Type out the data below in its entirety, exactly as given.

- - - - - - -

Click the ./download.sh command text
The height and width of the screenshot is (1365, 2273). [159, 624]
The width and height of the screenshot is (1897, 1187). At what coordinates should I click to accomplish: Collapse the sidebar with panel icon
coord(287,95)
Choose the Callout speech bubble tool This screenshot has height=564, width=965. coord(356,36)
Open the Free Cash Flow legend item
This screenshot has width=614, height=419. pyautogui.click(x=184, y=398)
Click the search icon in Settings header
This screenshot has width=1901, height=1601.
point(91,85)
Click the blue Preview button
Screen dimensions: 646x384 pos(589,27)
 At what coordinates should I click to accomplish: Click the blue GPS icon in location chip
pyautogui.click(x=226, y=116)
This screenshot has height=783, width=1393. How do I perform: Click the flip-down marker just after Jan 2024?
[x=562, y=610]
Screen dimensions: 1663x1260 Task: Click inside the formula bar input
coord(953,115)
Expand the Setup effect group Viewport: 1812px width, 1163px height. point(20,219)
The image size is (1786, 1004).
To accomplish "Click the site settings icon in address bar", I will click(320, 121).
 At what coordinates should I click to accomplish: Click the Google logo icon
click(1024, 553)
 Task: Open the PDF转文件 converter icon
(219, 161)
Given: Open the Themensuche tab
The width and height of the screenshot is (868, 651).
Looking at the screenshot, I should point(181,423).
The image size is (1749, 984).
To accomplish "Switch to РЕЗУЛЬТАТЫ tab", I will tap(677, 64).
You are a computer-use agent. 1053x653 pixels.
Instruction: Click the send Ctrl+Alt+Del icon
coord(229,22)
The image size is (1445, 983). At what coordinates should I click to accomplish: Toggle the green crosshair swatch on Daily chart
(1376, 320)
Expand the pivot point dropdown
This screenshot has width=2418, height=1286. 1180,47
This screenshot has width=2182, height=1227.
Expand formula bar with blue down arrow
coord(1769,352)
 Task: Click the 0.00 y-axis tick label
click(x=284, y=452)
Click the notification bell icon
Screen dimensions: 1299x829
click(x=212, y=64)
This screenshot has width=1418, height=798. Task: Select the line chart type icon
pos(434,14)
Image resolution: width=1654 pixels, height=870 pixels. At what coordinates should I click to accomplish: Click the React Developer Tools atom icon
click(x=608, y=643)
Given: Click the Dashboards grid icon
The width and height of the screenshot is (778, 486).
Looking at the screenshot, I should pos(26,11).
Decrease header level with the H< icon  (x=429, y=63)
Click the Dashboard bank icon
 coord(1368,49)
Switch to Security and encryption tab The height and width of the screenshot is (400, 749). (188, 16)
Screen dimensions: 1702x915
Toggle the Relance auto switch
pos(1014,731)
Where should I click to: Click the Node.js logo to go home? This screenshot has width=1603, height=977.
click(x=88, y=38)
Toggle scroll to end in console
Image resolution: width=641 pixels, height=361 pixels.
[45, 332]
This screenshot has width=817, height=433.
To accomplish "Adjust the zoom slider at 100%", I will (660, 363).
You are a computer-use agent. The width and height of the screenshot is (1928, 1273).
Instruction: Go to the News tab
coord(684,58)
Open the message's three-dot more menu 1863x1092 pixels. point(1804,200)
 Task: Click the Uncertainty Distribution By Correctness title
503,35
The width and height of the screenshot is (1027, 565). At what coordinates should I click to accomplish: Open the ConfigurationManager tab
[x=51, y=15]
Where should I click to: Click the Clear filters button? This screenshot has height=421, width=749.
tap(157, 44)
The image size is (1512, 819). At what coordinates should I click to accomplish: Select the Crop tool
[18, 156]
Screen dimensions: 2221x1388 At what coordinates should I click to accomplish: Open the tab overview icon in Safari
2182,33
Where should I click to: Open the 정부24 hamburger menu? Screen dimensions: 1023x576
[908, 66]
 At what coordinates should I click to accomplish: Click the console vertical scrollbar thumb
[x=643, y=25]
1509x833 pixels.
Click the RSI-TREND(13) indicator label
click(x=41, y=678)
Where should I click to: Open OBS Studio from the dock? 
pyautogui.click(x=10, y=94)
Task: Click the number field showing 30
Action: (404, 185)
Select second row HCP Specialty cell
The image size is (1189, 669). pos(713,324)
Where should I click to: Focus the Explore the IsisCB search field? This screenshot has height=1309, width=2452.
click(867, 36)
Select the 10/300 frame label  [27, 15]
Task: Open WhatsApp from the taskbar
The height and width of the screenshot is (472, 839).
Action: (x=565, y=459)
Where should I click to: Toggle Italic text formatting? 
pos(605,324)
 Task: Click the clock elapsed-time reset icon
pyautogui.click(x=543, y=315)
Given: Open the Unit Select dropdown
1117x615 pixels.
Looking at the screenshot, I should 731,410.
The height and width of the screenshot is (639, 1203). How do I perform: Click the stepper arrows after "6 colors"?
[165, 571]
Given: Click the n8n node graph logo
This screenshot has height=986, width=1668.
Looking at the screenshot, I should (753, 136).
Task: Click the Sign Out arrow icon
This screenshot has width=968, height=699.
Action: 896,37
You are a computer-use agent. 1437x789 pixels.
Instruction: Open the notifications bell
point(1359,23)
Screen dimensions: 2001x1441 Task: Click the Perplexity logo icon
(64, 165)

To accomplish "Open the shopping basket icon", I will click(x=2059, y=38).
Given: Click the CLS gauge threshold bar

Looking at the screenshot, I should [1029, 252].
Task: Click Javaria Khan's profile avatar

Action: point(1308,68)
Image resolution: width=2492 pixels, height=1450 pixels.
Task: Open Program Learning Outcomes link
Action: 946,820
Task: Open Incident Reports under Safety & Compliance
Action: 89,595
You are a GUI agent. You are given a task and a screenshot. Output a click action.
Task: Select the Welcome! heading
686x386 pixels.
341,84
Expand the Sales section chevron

- - - - - - -

## [Answer section]
Click the ./download.sh command text
The height and width of the screenshot is (1365, 2273). [159, 624]
The width and height of the screenshot is (1897, 1187). At what coordinates should I click to accomplish: Collapse the sidebar with panel icon
coord(287,95)
Choose the Callout speech bubble tool This screenshot has height=564, width=965. coord(356,36)
Open the Free Cash Flow legend item
This screenshot has width=614, height=419. pyautogui.click(x=184, y=398)
Click the search icon in Settings header
This screenshot has width=1901, height=1601.
point(91,85)
Click the blue Preview button
Screen dimensions: 646x384 pos(589,27)
 At what coordinates should I click to accomplish: Click the blue GPS icon in location chip
pyautogui.click(x=226, y=116)
This screenshot has height=783, width=1393. How do I perform: Click the flip-down marker just after Jan 2024?
[x=562, y=610]
Screen dimensions: 1663x1260 Task: Click inside the formula bar input
coord(953,115)
Expand the Setup effect group Viewport: 1812px width, 1163px height. point(20,219)
The image size is (1786, 1004).
To accomplish "Click the site settings icon in address bar", I will click(320, 121).
 At what coordinates should I click to accomplish: Click the Google logo icon
click(1024, 553)
 Task: Open the PDF转文件 converter icon
(219, 161)
Given: Open the Themensuche tab
The width and height of the screenshot is (868, 651).
Looking at the screenshot, I should point(181,423).
The image size is (1749, 984).
To accomplish "Switch to РЕЗУЛЬТАТЫ tab", I will tap(677, 64).
You are a computer-use agent. 1053x653 pixels.
Instruction: Click the send Ctrl+Alt+Del icon
coord(229,22)
The image size is (1445, 983). At what coordinates should I click to accomplish: Toggle the green crosshair swatch on Daily chart
(1376, 320)
Expand the pivot point dropdown
This screenshot has width=2418, height=1286. 1180,47
This screenshot has width=2182, height=1227.
Expand formula bar with blue down arrow
coord(1769,352)
 Task: Click the 0.00 y-axis tick label
click(x=284, y=452)
Click the notification bell icon
Screen dimensions: 1299x829
click(x=212, y=64)
This screenshot has width=1418, height=798. Task: Select the line chart type icon
pos(434,14)
Image resolution: width=1654 pixels, height=870 pixels. At what coordinates should I click to accomplish: Click the React Developer Tools atom icon
click(x=608, y=643)
Given: Click the Dashboards grid icon
The width and height of the screenshot is (778, 486).
Looking at the screenshot, I should pos(26,11).
Decrease header level with the H< icon  (x=429, y=63)
Click the Dashboard bank icon
 coord(1368,49)
Switch to Security and encryption tab The height and width of the screenshot is (400, 749). (188, 16)
Screen dimensions: 1702x915
Toggle the Relance auto switch
pos(1014,731)
Where should I click to: Click the Node.js logo to go home? This screenshot has width=1603, height=977.
click(x=88, y=38)
Toggle scroll to end in console
Image resolution: width=641 pixels, height=361 pixels.
[45, 332]
This screenshot has width=817, height=433.
To accomplish "Adjust the zoom slider at 100%", I will (660, 363).
You are a computer-use agent. The width and height of the screenshot is (1928, 1273).
Instruction: Go to the News tab
coord(684,58)
Open the message's three-dot more menu 1863x1092 pixels. point(1804,200)
 Task: Click the Uncertainty Distribution By Correctness title
503,35
The width and height of the screenshot is (1027, 565). At what coordinates should I click to accomplish: Open the ConfigurationManager tab
[x=51, y=15]
Where should I click to: Click the Clear filters button? This screenshot has height=421, width=749.
tap(157, 44)
The image size is (1512, 819). At what coordinates should I click to accomplish: Select the Crop tool
[18, 156]
Screen dimensions: 2221x1388 At what coordinates should I click to accomplish: Open the tab overview icon in Safari
2182,33
Where should I click to: Open the 정부24 hamburger menu? Screen dimensions: 1023x576
[908, 66]
 At what coordinates should I click to accomplish: Click the console vertical scrollbar thumb
[x=643, y=25]
1509x833 pixels.
Click the RSI-TREND(13) indicator label
click(x=41, y=678)
Where should I click to: Open OBS Studio from the dock? 
pyautogui.click(x=10, y=94)
Task: Click the number field showing 30
Action: (404, 185)
Select second row HCP Specialty cell
The image size is (1189, 669). pos(713,324)
Where should I click to: Focus the Explore the IsisCB search field? This screenshot has height=1309, width=2452.
click(867, 36)
Select the 10/300 frame label  [27, 15]
Task: Open WhatsApp from the taskbar
The height and width of the screenshot is (472, 839).
Action: (x=565, y=459)
Where should I click to: Toggle Italic text formatting? 
pos(605,324)
 Task: Click the clock elapsed-time reset icon
pyautogui.click(x=543, y=315)
Given: Open the Unit Select dropdown
1117x615 pixels.
Looking at the screenshot, I should 731,410.
The height and width of the screenshot is (639, 1203). How do I perform: Click the stepper arrows after "6 colors"?
[165, 571]
Given: Click the n8n node graph logo
This screenshot has height=986, width=1668.
Looking at the screenshot, I should (753, 136).
Task: Click the Sign Out arrow icon
This screenshot has width=968, height=699.
Action: 896,37
You are a computer-use agent. 1437x789 pixels.
Instruction: Open the notifications bell
point(1359,23)
Screen dimensions: 2001x1441 Task: Click the Perplexity logo icon
(64, 165)

To accomplish "Open the shopping basket icon", I will click(x=2059, y=38).
Given: Click the CLS gauge threshold bar

Looking at the screenshot, I should [1029, 252].
Task: Click Javaria Khan's profile avatar

Action: point(1308,68)
Image resolution: width=2492 pixels, height=1450 pixels.
Task: Open Program Learning Outcomes link
Action: 946,820
Task: Open Incident Reports under Safety & Compliance
Action: 89,595
You are a GUI agent. You are given a task and a screenshot. Output a click action.
Task: Select the Welcome! heading
686x386 pixels.
341,84
Expand the Sales section chevron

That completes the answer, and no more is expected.